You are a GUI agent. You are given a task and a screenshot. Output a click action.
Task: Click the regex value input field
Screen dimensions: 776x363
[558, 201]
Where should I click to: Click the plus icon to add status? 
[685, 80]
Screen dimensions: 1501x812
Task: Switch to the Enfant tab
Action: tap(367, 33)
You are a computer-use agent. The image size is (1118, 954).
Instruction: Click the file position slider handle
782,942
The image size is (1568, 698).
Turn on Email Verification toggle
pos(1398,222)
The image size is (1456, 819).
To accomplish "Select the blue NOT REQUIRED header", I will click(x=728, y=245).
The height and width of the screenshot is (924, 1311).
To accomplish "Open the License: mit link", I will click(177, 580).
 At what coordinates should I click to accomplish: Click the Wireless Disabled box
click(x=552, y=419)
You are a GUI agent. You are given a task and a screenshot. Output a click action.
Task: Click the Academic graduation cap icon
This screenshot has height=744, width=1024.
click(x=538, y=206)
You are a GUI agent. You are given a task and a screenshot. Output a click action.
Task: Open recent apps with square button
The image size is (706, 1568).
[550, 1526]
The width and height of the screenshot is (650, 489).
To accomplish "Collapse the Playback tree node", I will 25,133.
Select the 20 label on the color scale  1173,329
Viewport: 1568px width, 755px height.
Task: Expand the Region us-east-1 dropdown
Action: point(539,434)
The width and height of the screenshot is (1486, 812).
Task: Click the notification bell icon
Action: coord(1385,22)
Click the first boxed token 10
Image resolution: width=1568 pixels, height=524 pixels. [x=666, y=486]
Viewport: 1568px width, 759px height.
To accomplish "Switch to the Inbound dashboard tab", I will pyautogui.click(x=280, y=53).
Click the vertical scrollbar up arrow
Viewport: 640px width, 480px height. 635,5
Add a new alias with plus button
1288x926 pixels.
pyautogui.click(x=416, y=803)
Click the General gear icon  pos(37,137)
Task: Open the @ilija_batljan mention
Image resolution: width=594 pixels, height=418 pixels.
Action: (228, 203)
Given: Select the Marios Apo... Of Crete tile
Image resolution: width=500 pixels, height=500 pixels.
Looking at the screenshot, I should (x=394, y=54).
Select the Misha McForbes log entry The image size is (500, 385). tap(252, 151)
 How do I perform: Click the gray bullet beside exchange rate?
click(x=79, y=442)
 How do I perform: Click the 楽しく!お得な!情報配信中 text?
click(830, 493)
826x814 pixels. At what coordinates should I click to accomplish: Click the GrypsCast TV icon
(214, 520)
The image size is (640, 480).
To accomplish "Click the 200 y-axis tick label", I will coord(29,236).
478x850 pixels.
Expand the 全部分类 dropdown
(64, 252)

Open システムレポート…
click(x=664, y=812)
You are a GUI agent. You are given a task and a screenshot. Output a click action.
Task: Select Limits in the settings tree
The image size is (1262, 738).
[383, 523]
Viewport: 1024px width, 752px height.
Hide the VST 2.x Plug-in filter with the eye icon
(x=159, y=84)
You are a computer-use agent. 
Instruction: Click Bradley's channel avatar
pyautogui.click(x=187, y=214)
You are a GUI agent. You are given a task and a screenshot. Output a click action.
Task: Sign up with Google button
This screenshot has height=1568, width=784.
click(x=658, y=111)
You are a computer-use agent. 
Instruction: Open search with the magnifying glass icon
──────────
### WHAT THE TASK ASKS
Each line holding the word "tree" must be pulled from the records.

### ANSWER BOX
To accomplish "Collapse the Playback tree node", I will 25,133.
Task: Select Limits in the settings tree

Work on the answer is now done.